» **EXTRAIT DE TEXTE**:
--- --- ---
Exemple sur blé tendre d‘hiver :
Il est inutile d’apporter des grosses doses d’azote au premier apport car au stade tallage, le blé ne peut les valoriser donc les pertes seront conséquentes.
- Apporter de l’azote au tallage si le reliquat 1er horizon est inférieur à 60 UN → apporter 40 UN max (au delà l’azote ne sera pas valorisé).
- 2ème apport : encadrer le stade épi 1 cm si plus de 100 UN apportées.
- 3ème apport : 40- 60 UN (dépend de la variété) surtout pour le taux de protéines.
Mettre en place une bande “double densité”
La bande “double densité” (BDD) est un indicateur simple, fiable et visuel pour savoir quand déclencher le premier apport.
Principe de la méthode :
- Choisir une zone représentative de la parcelle et de doubler la densité de semis sur une bande de 30 m de long et 3 à 6 m de large au moment du semis.
- Doubler le nombre de plantes entraîne une consommation d’azote plus importante et plus précoce sur cette bande que sur le reste de la parcelle.
- L’apparition d’une décoloration jaune à partir de fin janvier sur la bande traduit une carence précoce et permet d’anticiper l’apport azoté. Dès que l’on observe la décoloration, il est recommandé d’effectuer le premier apport dans les 7 jours qui suivent.
Exemple sur blé tendre :
- Le 1er apport de 40 UN est déclenché lorsque cette BDD décolore par rapport au reste de la parcelle. Il est réalisé au plus tard au stade épi 1 cm.
- 2ème apport (X – 80) est déclenché 20 à 25 jours après le 1er apport (200 degrés jours). Il est réalisé au plus tard au stade 1 nœud.
- 3ème apport (40 unités) est réalisé au plus tard au stade dernière feuille étalée - gonflement.
→ Dans le cas où la bande double densité décolore à un stade proche du stade épi 1 cm, l'impasse du 1er apport peut être envisagée.
Les différentes formes d’azote
Quelle forme d’engrais azoté est la plus efficace ?
Le nitrate est la forme principale d'azote utilisée par les plantes. Aucune transformation n’est nécessaire pour son absorption.
--- --- ---
» **DONNÉES FOURNIES**:

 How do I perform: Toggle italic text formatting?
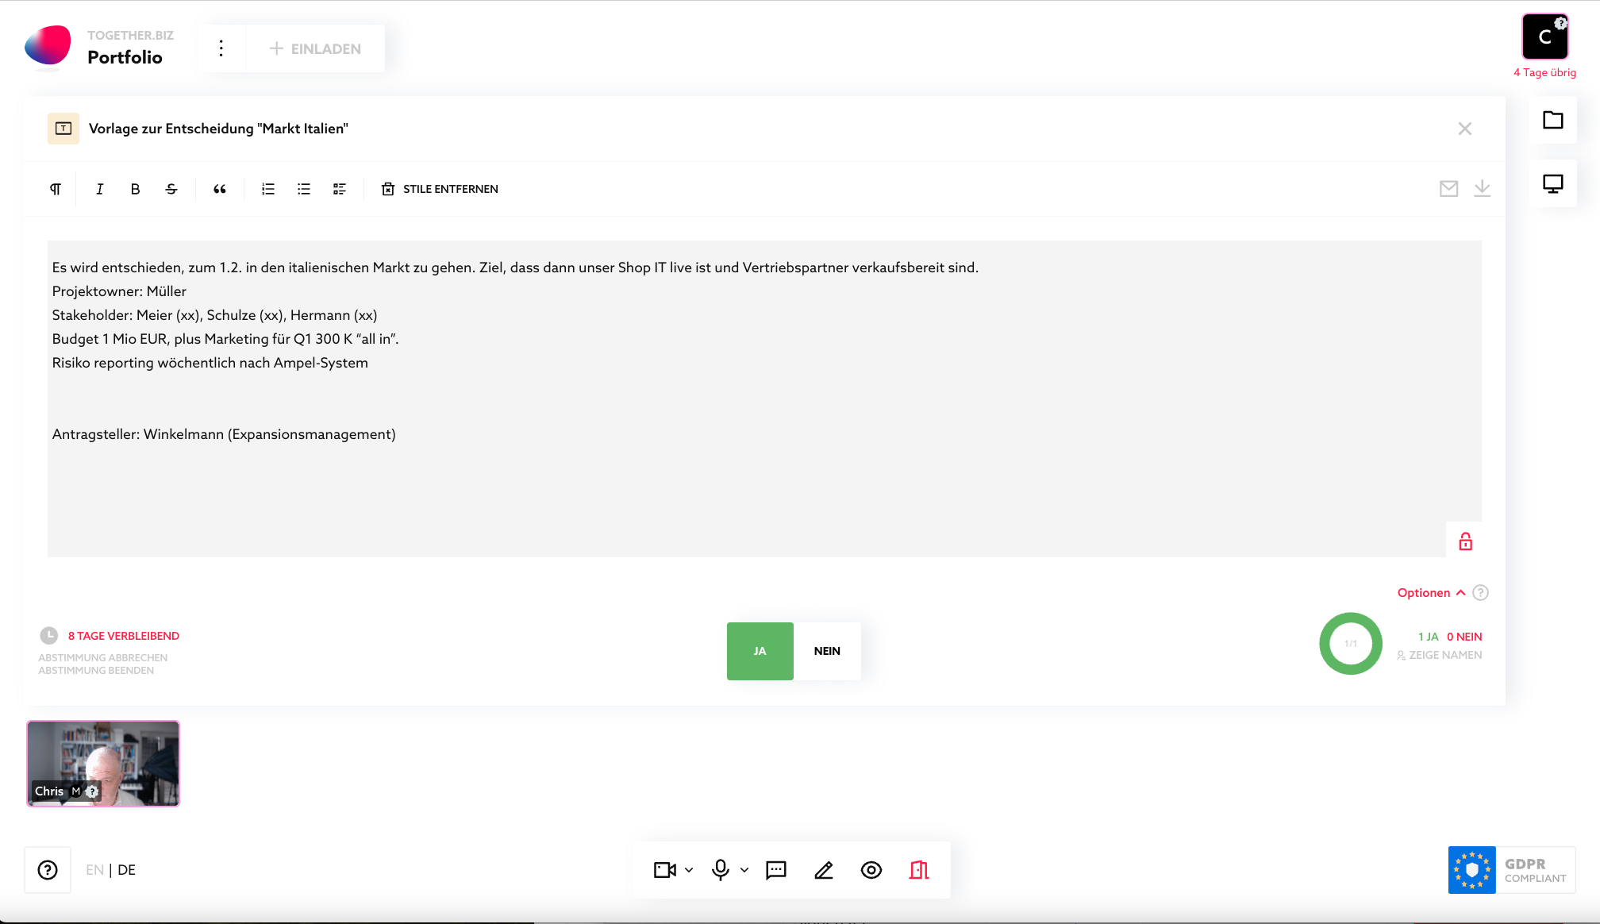99,189
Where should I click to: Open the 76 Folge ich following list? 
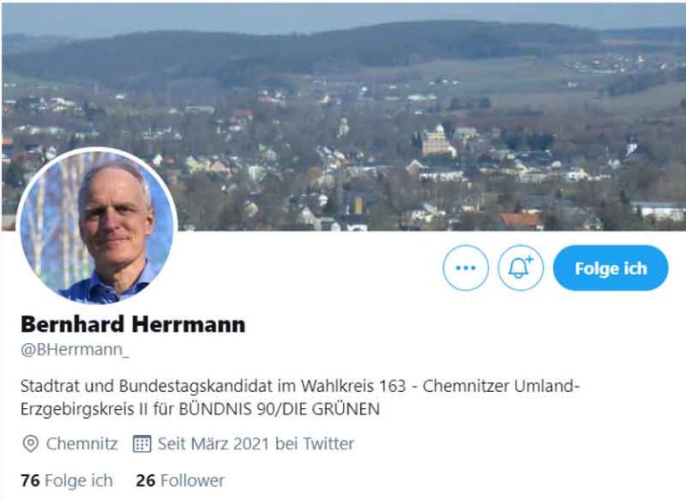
--- --- ---
» **CONSIGNES DE TRAVAIL**:
- 1) Traduisez en anglais la phrase suivante de l'extrait sur la fertilisation azotée du blé : « La bande “double densité” (BDD) est un indicateur simple, fiable et visuel pour savoir quand déclencher le premier apport. »
- 2) Poursuivez l'extrait sur la fertilisation azotée du blé à partir de sa dernière phrase.
Les lignes fournies ne sont d'aucune utilité ici.

» **RÉPONSES PAR CONSIGNE**:
- 1) The "double density" strip (BDD) is a simple, reliable and visual indicator for knowing when to trigger the first application.

- 2)
L'urée, quant à elle, doit d’abord être transformée en ammonium pour être absorbée. La vitesse de cette transformation dépend de la température du sol. Cet azote a donc un effet retard et l’apport doit être anticipé.
Voici un graphique venant d’un essai d’Arvalis de 2013 visant à mesurer l’efficacité des différentes formes d’engrais azotés sur blé tandre : ammonitrate, urée et Nexen (urée + retardateur de minéralisation).
→ On remarque que l’ammonitrate et le Nexen sont légèrement au-dessus de l’urée en termes d’efficacité.
→ Cependant, l’urée est quasiment au même niveau dès lors que l’engrais est bien positionné.
Optimisation des apports : conditions météo
Pour bien positionner l’azote, il est important :
- Que l’apport soit suivi par de la pluie pour qu’il soit bien valoriser.
- D’éviter des conditions venteuses.
- D’éviter des températures > 15°C.
→ Sinon, la volatilisation entraîne des pertes sous formes gazeuses.
Optimisation des apports : oligo éléments
La solution azotée peut être adjuvantée pour améliorer sa valorisation.
Voici un mélange recommandé par l’équipe d’agronomes d’AgroLeague pour stabiliser l'azote dans une solution azotée est la suivante :
- 1 unités de soufre (ou 3 unité de sulfate) pour 10 unités d'azote via un thiosulfate (agent réducteur qui permet de stabiliser l’azote dans la solution). Si il n'y a pas assez de soufre, la vie microbienne ne va pas pouvoir stabiliser toute l'azote et risque de consommer du carbone du sol afin d'avoir le soufre nécessaire pour transformer l'azote.
- 3% de mélasse (3% de la bouillie) : la mélasse va stimuler les bactéries et entrainer une transformation de l'azote en acides aminés.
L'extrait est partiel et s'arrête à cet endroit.